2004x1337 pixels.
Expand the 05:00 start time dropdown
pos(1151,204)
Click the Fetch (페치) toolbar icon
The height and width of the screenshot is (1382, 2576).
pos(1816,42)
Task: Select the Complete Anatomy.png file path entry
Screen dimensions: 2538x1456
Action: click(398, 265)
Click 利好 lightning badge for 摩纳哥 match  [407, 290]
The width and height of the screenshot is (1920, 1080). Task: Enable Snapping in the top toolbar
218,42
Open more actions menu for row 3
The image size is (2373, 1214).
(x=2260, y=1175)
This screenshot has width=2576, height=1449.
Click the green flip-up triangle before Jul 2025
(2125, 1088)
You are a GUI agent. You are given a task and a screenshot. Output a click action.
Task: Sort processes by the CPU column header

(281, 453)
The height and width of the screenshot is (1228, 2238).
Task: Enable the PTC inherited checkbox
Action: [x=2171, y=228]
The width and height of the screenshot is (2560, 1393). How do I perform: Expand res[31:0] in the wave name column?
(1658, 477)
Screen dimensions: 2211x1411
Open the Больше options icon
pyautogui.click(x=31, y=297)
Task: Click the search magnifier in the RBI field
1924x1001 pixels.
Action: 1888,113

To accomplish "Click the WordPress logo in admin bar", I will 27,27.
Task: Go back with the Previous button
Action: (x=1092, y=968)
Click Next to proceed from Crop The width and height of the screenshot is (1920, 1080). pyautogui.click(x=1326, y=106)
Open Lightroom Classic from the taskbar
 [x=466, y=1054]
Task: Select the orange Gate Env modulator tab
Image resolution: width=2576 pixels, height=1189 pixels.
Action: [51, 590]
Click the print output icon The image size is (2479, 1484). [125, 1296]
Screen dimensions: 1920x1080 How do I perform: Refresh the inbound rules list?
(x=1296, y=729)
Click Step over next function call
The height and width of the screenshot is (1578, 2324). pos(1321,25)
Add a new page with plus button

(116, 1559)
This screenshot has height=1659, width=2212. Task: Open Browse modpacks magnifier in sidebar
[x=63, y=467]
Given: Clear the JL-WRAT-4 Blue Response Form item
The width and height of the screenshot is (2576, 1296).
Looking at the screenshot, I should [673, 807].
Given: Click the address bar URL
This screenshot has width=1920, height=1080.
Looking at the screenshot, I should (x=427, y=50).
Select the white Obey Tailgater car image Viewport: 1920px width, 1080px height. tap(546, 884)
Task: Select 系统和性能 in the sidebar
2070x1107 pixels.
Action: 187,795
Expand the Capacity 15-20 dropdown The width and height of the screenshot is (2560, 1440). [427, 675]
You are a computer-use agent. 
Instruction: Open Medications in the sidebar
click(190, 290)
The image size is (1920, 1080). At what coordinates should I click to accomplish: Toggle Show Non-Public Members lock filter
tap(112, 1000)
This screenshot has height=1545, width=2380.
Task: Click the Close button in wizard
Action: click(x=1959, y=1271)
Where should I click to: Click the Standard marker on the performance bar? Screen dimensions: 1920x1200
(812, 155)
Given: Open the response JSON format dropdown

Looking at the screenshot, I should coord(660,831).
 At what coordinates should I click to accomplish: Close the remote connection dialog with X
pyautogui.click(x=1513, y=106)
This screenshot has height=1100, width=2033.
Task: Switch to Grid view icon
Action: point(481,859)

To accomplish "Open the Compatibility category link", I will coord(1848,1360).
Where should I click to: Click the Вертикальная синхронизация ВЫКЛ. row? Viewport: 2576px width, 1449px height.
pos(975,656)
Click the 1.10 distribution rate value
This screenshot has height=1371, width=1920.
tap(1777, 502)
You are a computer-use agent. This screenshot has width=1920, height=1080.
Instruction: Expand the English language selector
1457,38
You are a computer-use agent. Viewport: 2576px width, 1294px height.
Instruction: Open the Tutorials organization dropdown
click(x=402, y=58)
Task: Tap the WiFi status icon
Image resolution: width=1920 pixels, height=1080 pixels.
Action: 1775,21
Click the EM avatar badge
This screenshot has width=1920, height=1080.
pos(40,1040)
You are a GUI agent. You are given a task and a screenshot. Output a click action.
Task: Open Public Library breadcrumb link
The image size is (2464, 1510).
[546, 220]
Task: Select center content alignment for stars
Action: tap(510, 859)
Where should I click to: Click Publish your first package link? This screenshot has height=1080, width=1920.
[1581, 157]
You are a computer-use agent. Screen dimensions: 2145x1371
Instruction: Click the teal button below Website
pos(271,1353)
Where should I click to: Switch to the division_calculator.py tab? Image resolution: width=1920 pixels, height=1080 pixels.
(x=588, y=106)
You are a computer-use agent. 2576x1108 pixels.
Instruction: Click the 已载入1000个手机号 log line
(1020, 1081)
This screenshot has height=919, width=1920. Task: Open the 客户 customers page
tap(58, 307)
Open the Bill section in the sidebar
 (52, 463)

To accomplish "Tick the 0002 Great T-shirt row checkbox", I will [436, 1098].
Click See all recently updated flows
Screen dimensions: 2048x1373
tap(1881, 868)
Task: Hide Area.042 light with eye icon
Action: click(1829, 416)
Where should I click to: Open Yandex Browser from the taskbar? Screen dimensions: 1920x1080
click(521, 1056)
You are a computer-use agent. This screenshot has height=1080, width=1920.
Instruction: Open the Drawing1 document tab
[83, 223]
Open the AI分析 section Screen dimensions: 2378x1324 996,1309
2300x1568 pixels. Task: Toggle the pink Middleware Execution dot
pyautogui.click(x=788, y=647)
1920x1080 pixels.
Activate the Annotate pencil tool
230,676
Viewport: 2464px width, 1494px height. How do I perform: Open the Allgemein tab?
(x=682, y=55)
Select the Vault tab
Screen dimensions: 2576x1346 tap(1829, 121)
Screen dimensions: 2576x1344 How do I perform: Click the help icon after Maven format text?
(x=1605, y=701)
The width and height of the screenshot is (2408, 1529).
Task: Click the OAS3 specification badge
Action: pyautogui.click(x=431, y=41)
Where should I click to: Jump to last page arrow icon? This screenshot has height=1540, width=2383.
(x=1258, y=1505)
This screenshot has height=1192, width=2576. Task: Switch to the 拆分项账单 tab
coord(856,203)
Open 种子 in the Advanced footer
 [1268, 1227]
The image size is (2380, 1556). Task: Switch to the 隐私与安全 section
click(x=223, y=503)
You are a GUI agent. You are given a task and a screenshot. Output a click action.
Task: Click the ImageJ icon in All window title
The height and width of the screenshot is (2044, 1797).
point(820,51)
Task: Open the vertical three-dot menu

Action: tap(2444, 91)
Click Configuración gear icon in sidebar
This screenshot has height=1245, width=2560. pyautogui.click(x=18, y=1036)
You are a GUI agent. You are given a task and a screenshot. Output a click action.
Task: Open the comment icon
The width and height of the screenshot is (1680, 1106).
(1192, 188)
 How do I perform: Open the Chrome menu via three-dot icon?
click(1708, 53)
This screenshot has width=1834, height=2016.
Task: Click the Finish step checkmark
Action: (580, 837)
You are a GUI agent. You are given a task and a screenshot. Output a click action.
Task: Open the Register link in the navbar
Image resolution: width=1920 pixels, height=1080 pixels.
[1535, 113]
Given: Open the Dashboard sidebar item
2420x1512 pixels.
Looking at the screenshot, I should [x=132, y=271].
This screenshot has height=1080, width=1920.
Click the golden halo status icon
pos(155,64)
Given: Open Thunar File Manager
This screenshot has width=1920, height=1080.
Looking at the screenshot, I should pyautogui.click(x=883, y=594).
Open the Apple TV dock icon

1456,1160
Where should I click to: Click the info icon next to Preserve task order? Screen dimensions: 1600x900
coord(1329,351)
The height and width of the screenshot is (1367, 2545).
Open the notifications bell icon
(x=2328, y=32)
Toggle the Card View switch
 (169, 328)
* * * * * * *
▶ [Activity]:
Word for word, give back all the lines above.

▶ [Written reply]:
2004x1337 pixels.
Expand the 05:00 start time dropdown
pos(1151,204)
Click the Fetch (페치) toolbar icon
The height and width of the screenshot is (1382, 2576).
pos(1816,42)
Task: Select the Complete Anatomy.png file path entry
Screen dimensions: 2538x1456
Action: click(398, 265)
Click 利好 lightning badge for 摩纳哥 match  [407, 290]
The width and height of the screenshot is (1920, 1080). Task: Enable Snapping in the top toolbar
218,42
Open more actions menu for row 3
The image size is (2373, 1214).
(x=2260, y=1175)
This screenshot has width=2576, height=1449.
Click the green flip-up triangle before Jul 2025
(2125, 1088)
You are a GUI agent. You are given a task and a screenshot. Output a click action.
Task: Sort processes by the CPU column header

(281, 453)
The height and width of the screenshot is (1228, 2238).
Task: Enable the PTC inherited checkbox
Action: [x=2171, y=228]
The width and height of the screenshot is (2560, 1393). How do I perform: Expand res[31:0] in the wave name column?
(1658, 477)
Screen dimensions: 2211x1411
Open the Больше options icon
pyautogui.click(x=31, y=297)
Task: Click the search magnifier in the RBI field
1924x1001 pixels.
Action: 1888,113

To accomplish "Click the WordPress logo in admin bar", I will 27,27.
Task: Go back with the Previous button
Action: (x=1092, y=968)
Click Next to proceed from Crop The width and height of the screenshot is (1920, 1080). pyautogui.click(x=1326, y=106)
Open Lightroom Classic from the taskbar
 [x=466, y=1054]
Task: Select the orange Gate Env modulator tab
Image resolution: width=2576 pixels, height=1189 pixels.
Action: [51, 590]
Click the print output icon The image size is (2479, 1484). [125, 1296]
Screen dimensions: 1920x1080 How do I perform: Refresh the inbound rules list?
(x=1296, y=729)
Click Step over next function call
The height and width of the screenshot is (1578, 2324). pos(1321,25)
Add a new page with plus button

(116, 1559)
This screenshot has height=1659, width=2212. Task: Open Browse modpacks magnifier in sidebar
[x=63, y=467]
Given: Clear the JL-WRAT-4 Blue Response Form item
The width and height of the screenshot is (2576, 1296).
Looking at the screenshot, I should [673, 807].
Given: Click the address bar URL
This screenshot has width=1920, height=1080.
Looking at the screenshot, I should (x=427, y=50).
Select the white Obey Tailgater car image Viewport: 1920px width, 1080px height. tap(546, 884)
Task: Select 系统和性能 in the sidebar
2070x1107 pixels.
Action: 187,795
Expand the Capacity 15-20 dropdown The width and height of the screenshot is (2560, 1440). [427, 675]
You are a computer-use agent. 
Instruction: Open Medications in the sidebar
click(190, 290)
The image size is (1920, 1080). At what coordinates should I click to accomplish: Toggle Show Non-Public Members lock filter
tap(112, 1000)
This screenshot has height=1545, width=2380.
Task: Click the Close button in wizard
Action: click(x=1959, y=1271)
Where should I click to: Click the Standard marker on the performance bar? Screen dimensions: 1920x1200
(812, 155)
Given: Open the response JSON format dropdown

Looking at the screenshot, I should coord(660,831).
 At what coordinates should I click to accomplish: Close the remote connection dialog with X
pyautogui.click(x=1513, y=106)
This screenshot has height=1100, width=2033.
Task: Switch to Grid view icon
Action: point(481,859)

To accomplish "Open the Compatibility category link", I will coord(1848,1360).
Where should I click to: Click the Вертикальная синхронизация ВЫКЛ. row? Viewport: 2576px width, 1449px height.
pos(975,656)
Click the 1.10 distribution rate value
This screenshot has height=1371, width=1920.
tap(1777, 502)
You are a computer-use agent. This screenshot has width=1920, height=1080.
Instruction: Expand the English language selector
1457,38
You are a computer-use agent. Viewport: 2576px width, 1294px height.
Instruction: Open the Tutorials organization dropdown
click(x=402, y=58)
Task: Tap the WiFi status icon
Image resolution: width=1920 pixels, height=1080 pixels.
Action: 1775,21
Click the EM avatar badge
This screenshot has width=1920, height=1080.
pos(40,1040)
You are a GUI agent. You are given a task and a screenshot. Output a click action.
Task: Open Public Library breadcrumb link
The image size is (2464, 1510).
[546, 220]
Task: Select center content alignment for stars
Action: tap(510, 859)
Where should I click to: Click Publish your first package link? This screenshot has height=1080, width=1920.
[1581, 157]
You are a computer-use agent. Screen dimensions: 2145x1371
Instruction: Click the teal button below Website
pos(271,1353)
Where should I click to: Switch to the division_calculator.py tab? Image resolution: width=1920 pixels, height=1080 pixels.
(x=588, y=106)
You are a computer-use agent. 2576x1108 pixels.
Instruction: Click the 已载入1000个手机号 log line
(1020, 1081)
This screenshot has height=919, width=1920. Task: Open the 客户 customers page
tap(58, 307)
Open the Bill section in the sidebar
 (52, 463)

To accomplish "Tick the 0002 Great T-shirt row checkbox", I will [436, 1098].
Click See all recently updated flows
Screen dimensions: 2048x1373
tap(1881, 868)
Task: Hide Area.042 light with eye icon
Action: click(1829, 416)
Where should I click to: Open Yandex Browser from the taskbar? Screen dimensions: 1920x1080
click(521, 1056)
You are a computer-use agent. This screenshot has height=1080, width=1920.
Instruction: Open the Drawing1 document tab
[83, 223]
Open the AI分析 section Screen dimensions: 2378x1324 996,1309
2300x1568 pixels. Task: Toggle the pink Middleware Execution dot
pyautogui.click(x=788, y=647)
1920x1080 pixels.
Activate the Annotate pencil tool
230,676
Viewport: 2464px width, 1494px height. How do I perform: Open the Allgemein tab?
(x=682, y=55)
Select the Vault tab
Screen dimensions: 2576x1346 tap(1829, 121)
Screen dimensions: 2576x1344 How do I perform: Click the help icon after Maven format text?
(x=1605, y=701)
The width and height of the screenshot is (2408, 1529).
Task: Click the OAS3 specification badge
Action: pyautogui.click(x=431, y=41)
Where should I click to: Jump to last page arrow icon? This screenshot has height=1540, width=2383.
(x=1258, y=1505)
This screenshot has height=1192, width=2576. Task: Switch to the 拆分项账单 tab
coord(856,203)
Open 种子 in the Advanced footer
 [1268, 1227]
The image size is (2380, 1556). Task: Switch to the 隐私与安全 section
click(x=223, y=503)
You are a GUI agent. You are given a task and a screenshot. Output a click action.
Task: Click the ImageJ icon in All window title
The height and width of the screenshot is (2044, 1797).
point(820,51)
Task: Open the vertical three-dot menu

Action: tap(2444, 91)
Click Configuración gear icon in sidebar
This screenshot has height=1245, width=2560. pyautogui.click(x=18, y=1036)
You are a GUI agent. You are given a task and a screenshot. Output a click action.
Task: Open the comment icon
The width and height of the screenshot is (1680, 1106).
(1192, 188)
 How do I perform: Open the Chrome menu via three-dot icon?
click(1708, 53)
This screenshot has width=1834, height=2016.
Task: Click the Finish step checkmark
Action: (580, 837)
You are a GUI agent. You are given a task and a screenshot. Output a click action.
Task: Open the Register link in the navbar
Image resolution: width=1920 pixels, height=1080 pixels.
[1535, 113]
Given: Open the Dashboard sidebar item
2420x1512 pixels.
Looking at the screenshot, I should [x=132, y=271].
This screenshot has height=1080, width=1920.
Click the golden halo status icon
pos(155,64)
Given: Open Thunar File Manager
This screenshot has width=1920, height=1080.
Looking at the screenshot, I should pyautogui.click(x=883, y=594).
Open the Apple TV dock icon

1456,1160
Where should I click to: Click the info icon next to Preserve task order? Screen dimensions: 1600x900
coord(1329,351)
The height and width of the screenshot is (1367, 2545).
Open the notifications bell icon
(x=2328, y=32)
Toggle the Card View switch
 (169, 328)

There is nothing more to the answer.